Pero el hueco que dejó era tan real como la sangre que vi extenderse en el césped.
Después de comprobar que todos estaban físicamente estables, caminé sin rumbo hasta encontrar un baño en la planta baja. Una puerta pesada, de madera antigua, entré, cerré y me dejé caer contra la puerta.
El frío de las baldosas se coló por mis piernas mientras me abrazaba las rodillas.
Y entonces…
Lloré.
No por la guerra.
No por los gritos.
No por las balas.
Lloré por verlo.
Por haber visto a alguien morir frente a mis ojos. Por ver cómo un proyectil, con sonido seco y veloz, impactaba en el pecho de Mateo y lo arrancaba del mundo en un segundo.

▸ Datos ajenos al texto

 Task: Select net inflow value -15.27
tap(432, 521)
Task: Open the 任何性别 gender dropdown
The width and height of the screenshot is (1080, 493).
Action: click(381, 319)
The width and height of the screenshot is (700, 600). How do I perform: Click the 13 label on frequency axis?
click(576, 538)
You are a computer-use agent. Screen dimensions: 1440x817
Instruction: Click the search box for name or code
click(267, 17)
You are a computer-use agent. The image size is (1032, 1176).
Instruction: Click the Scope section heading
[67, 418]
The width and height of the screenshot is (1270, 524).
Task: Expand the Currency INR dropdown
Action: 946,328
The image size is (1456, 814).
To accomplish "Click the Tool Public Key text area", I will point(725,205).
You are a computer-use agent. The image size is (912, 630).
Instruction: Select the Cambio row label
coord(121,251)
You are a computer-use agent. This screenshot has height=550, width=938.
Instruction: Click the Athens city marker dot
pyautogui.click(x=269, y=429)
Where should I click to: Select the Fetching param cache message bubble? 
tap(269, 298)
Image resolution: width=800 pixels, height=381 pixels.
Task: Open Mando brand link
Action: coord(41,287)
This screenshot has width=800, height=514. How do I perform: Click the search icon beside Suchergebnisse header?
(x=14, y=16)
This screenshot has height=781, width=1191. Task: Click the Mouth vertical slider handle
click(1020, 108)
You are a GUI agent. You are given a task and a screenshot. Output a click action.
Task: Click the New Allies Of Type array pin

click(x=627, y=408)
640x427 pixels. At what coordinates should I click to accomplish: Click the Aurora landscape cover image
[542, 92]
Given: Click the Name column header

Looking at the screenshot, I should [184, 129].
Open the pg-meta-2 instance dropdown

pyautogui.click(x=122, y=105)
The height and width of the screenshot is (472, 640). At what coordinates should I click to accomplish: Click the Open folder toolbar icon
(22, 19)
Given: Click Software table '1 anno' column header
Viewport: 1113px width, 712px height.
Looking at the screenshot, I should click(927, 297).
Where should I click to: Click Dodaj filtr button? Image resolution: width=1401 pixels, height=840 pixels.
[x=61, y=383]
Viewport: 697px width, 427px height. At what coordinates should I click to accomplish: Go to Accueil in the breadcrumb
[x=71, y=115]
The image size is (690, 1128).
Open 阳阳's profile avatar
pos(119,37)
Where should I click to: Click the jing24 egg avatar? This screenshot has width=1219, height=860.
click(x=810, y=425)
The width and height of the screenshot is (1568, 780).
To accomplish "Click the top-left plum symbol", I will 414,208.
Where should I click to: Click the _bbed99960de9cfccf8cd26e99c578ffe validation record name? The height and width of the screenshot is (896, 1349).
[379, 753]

Siempre estuve rodeada de muerte. En quirófanos, en emergencias, en pasillos fríos donde las máquinas dejaban de sonar, pero siempre llegaba después, siempre lidiaba con los restos, con las consecuencias, con el “no pudimos hacer nada”. Pero esta vez… esta vez vi cómo sucedía.
Cómo se apagaba una vida en tiempo real. Cómo alguien dejaba de ser y yo… yo no pude hacer nada.
Me tapé la boca para que nadie escuchara mis sollozos, pero no pude detener las lágrimas. Caían una tras otra, implacables, como si mi alma supiera lo que mi mente aún intentaba negar. Mateo estaba muerto y no volvería.